### WORK INSTRUCTIONS
Print exactly the first lines of the records. Stop after the line containing "Image resolution: width=694", and leave every picture out.

Source data:
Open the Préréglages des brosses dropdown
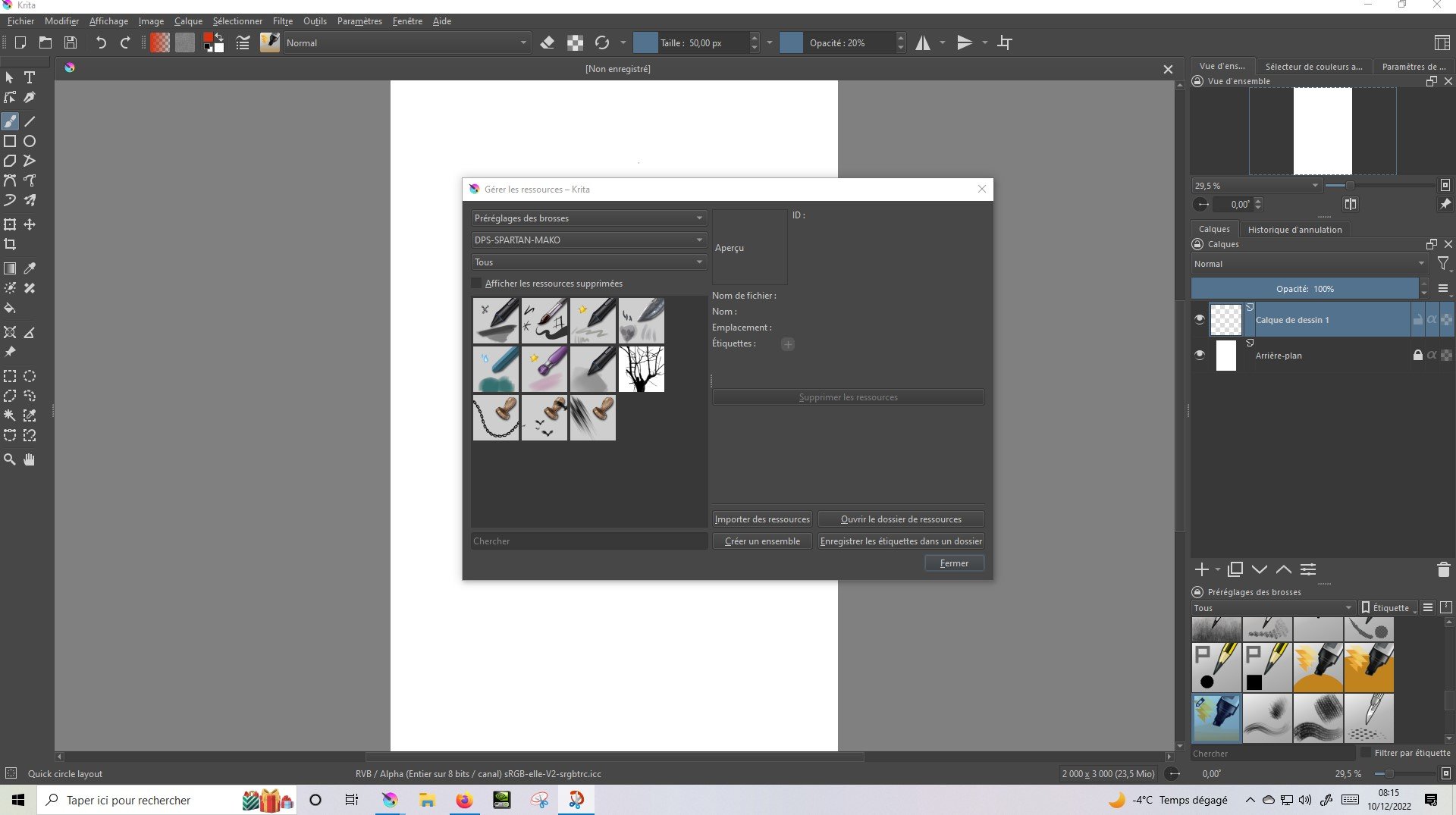tap(588, 218)
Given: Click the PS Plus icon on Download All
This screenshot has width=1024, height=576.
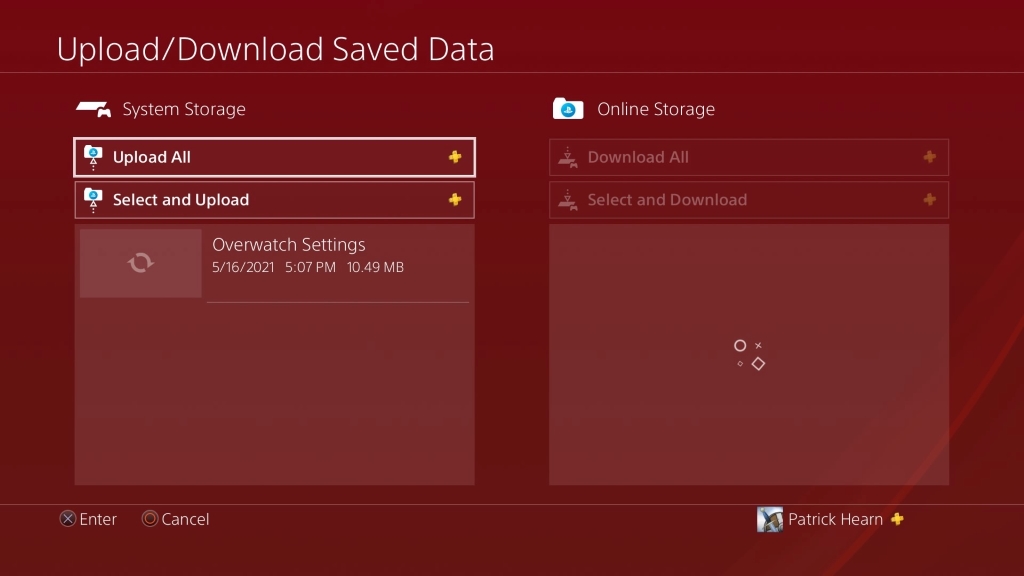Looking at the screenshot, I should (929, 157).
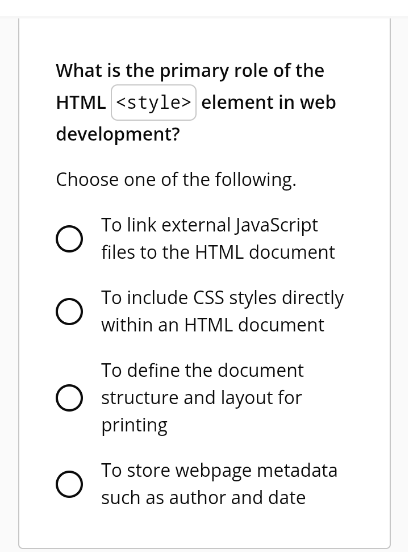The width and height of the screenshot is (408, 552).
Task: Click the "To store webpage metadata" answer text
Action: coord(219,471)
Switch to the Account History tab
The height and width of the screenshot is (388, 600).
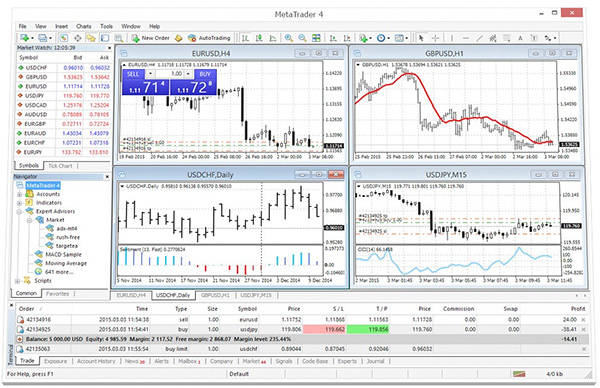pos(96,361)
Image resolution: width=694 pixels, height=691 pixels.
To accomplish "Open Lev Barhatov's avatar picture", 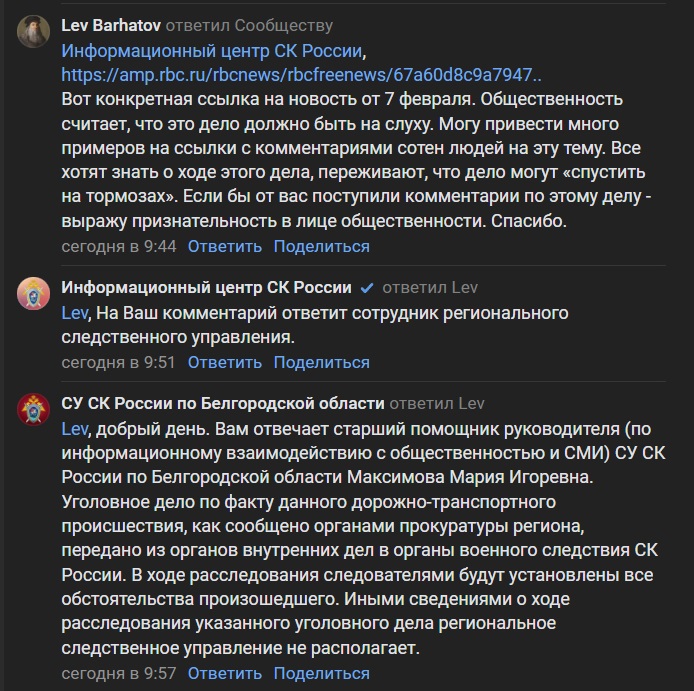I will [33, 31].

### REPLY TO THE TASK
Open the Préréglages des brosses dropdown
tap(588, 218)
Given: Click the PS Plus icon on Download All
This screenshot has width=1024, height=576.
Looking at the screenshot, I should (929, 157).
The width and height of the screenshot is (408, 552).
Task: Click the "To store webpage metadata" answer text
Action: coord(219,471)
Switch to the Account History tab
The height and width of the screenshot is (388, 600).
pos(96,361)
Image resolution: width=694 pixels, height=691 pixels.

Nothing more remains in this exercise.